Saved entries.
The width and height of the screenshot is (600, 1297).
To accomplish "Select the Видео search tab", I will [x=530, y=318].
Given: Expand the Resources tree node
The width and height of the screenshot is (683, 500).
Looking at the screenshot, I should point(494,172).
---
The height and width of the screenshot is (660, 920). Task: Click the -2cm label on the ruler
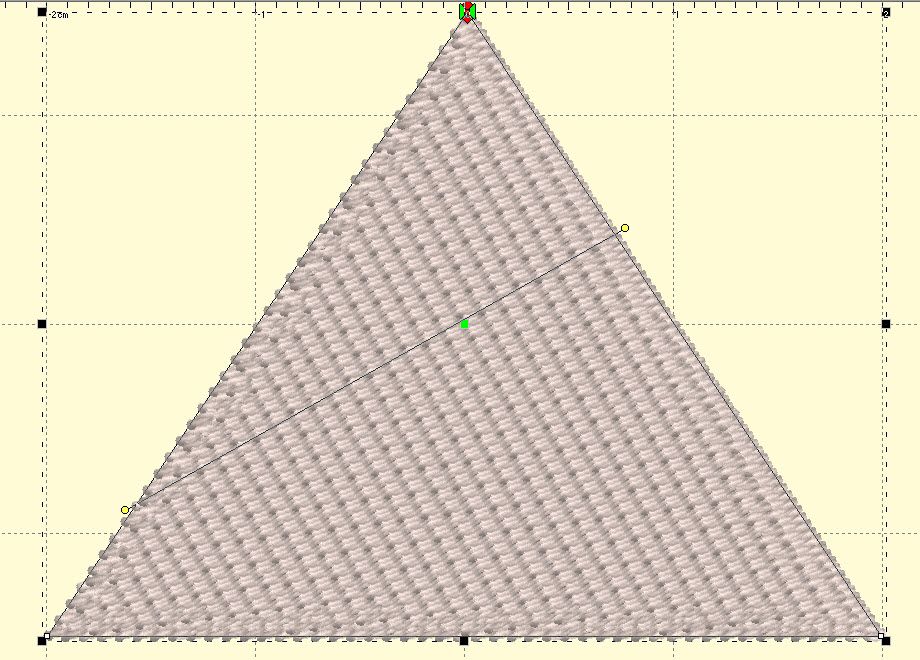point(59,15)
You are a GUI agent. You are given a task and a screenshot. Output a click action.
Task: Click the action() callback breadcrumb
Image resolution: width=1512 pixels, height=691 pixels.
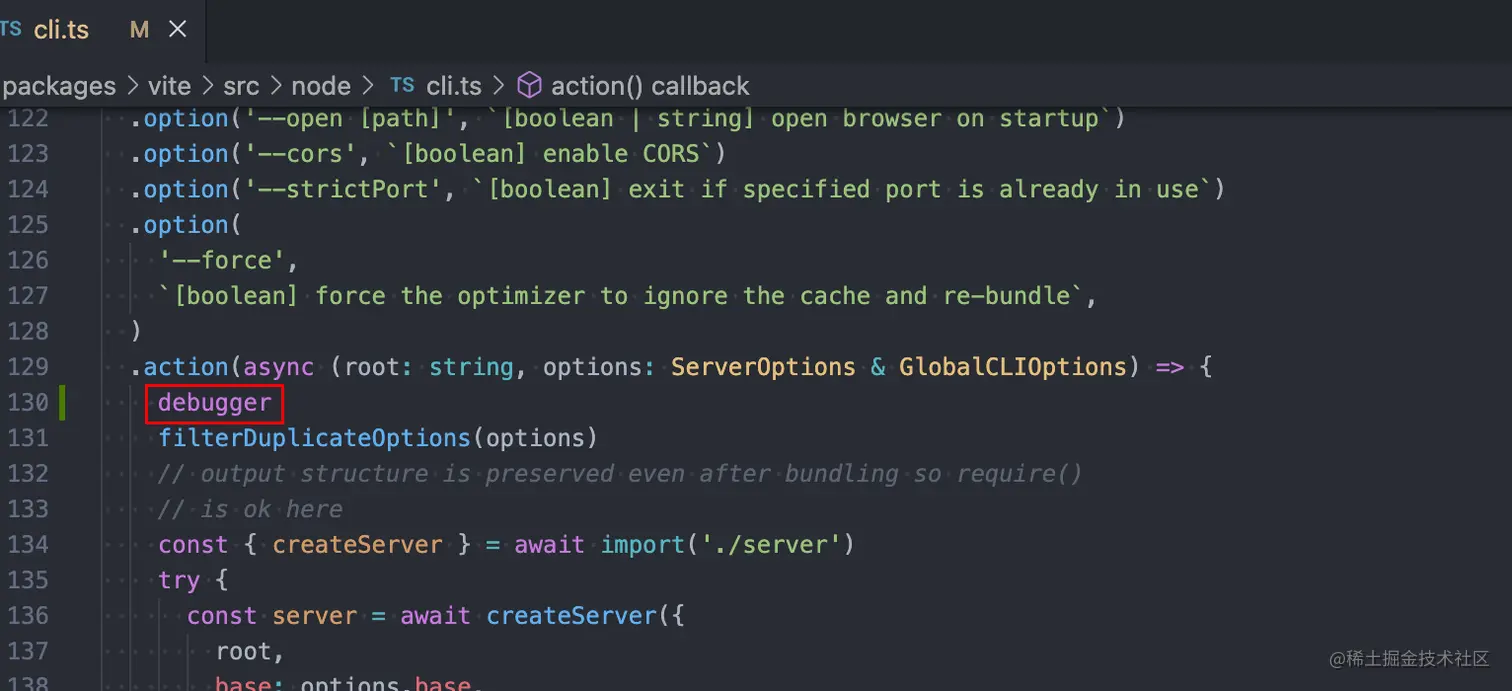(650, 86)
==
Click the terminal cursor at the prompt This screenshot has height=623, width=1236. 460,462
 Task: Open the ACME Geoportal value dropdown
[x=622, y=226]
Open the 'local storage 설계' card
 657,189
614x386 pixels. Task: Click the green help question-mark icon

TASK DETAILS. Starting from the records above, copy each line where the string "action" is found.

WRITTEN SOLUTION.
You are a GUI agent. You are given a task and a screenshot. Output a click action.
Task: Click the action() callback breadcrumb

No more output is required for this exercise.